John Lewis has also recently vastly increased its local reach in spite of plans to close stores by partnering with 500 Coop shops to serve as collection locations.
Technology plays a part in convenience and efficient service: Marks & Spencer has recently introduced a Mobile Pay Go facility in 310 stores. It is available through the app and linked to the loyalty programme, and for the moment targets convenience shoppers. The Japanese giant Lawson convenience store company is rolling out prefabricated stores to local communities in China and planning to develop them in Japan also.
Economies of scope
The advantages of a local perspective described so far are clear in terms of serving the changing needs of the market. It allows:
- Targeting and personal service (return on service investment)
- Increasing quality of offer and relationship (adaptation to market)
- Developing trust and loyalty (dependable and stable customer base)
- Supporting the local economy (earning good will/increasing intangible asset)

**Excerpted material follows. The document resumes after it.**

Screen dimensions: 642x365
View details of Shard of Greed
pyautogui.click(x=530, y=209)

However, it also requires some costs. For example:
- Adjustments in marketing (local and social media)
- Adapting assortment (local merchandise team)
- Agile supply chain
- Upgrade in staff skills base
- Relative management autonomy
Traditionally, department stores have relied on economies of scale: centralised management and support departments have allowed larger companies to get better prices for volume from suppliers, to minimise supply chain costs per unit, to rationalise management processes to reduce the marginal cost of growth etc. And these might still be relevant, to some extent, for some businesses.

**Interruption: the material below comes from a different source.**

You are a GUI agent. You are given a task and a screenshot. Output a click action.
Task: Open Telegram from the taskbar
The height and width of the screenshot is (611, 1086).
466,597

However, the current situation underlines the obsolescence of the traditional mass-market approach of department stores. Other industries (and in particular manufacturing which is where the original inspiration for department store management found its roots) have moved on.
Technology and new management practices today offer new or refined capabilities:
- Flexibility which allows variety of designs or offers
- Rapid response to changes in market demand
- Greater control and accuracy leading to better quality and reliability
- Reduced waste of goods as well as of training and maintenance
- Greater predictability from information and data reducing markdowns and personnel costs
- More speed from smart processes and AI
All of these points challenge the assumptions of economies of scale which the volume-based department stores have been wedded to since their inception. (Even the higher end “luxury” department stores have been following that same logic, but compensating for their higher costs through a higher gross margin justified by enhanced service, innovation in merchandise or “customer experience”.) Arguably, technology, processes and management today allow a shift towards economies of scope, and a vastly different model of the department store.

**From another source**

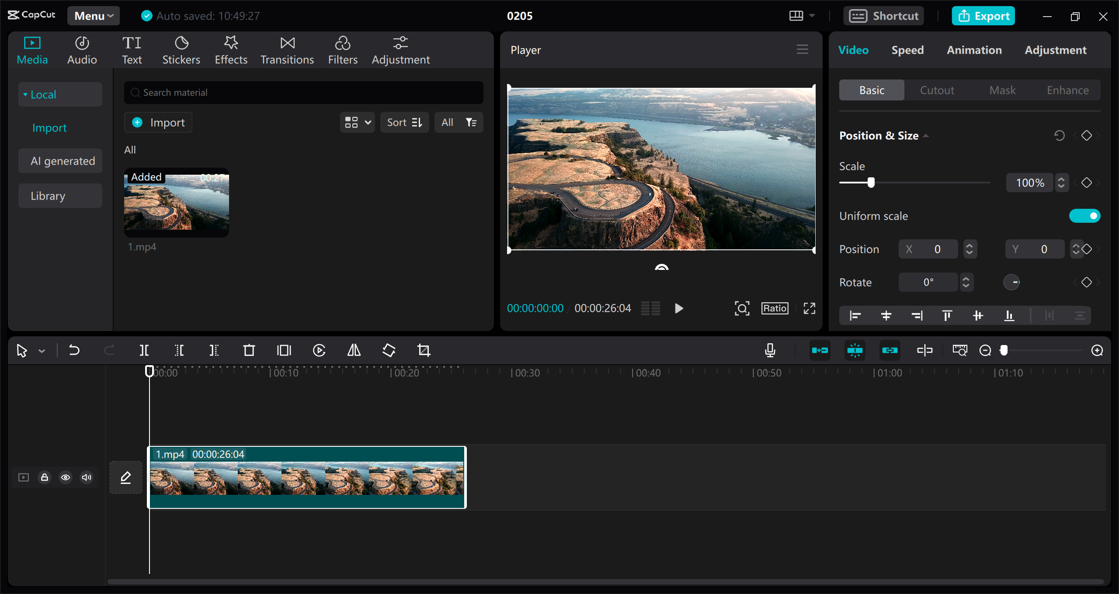
Task: Rotate the clip with the rotate icon
Action: (389, 350)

Could it be that the team of outsiders currently running the John Lewis Partnership in the UK is moving in the right direction? They are closing stores (even recently opened ones), considering new businesses (retail and non-retail), planning to move to 60% online sales, developing partnerships (and reducing central staff) to increase flexibility, and revisiting their technology offer through further partnerships. Only time will tell; and it will depend at least as much on the execution as on the strategy. But the challenge of local is real.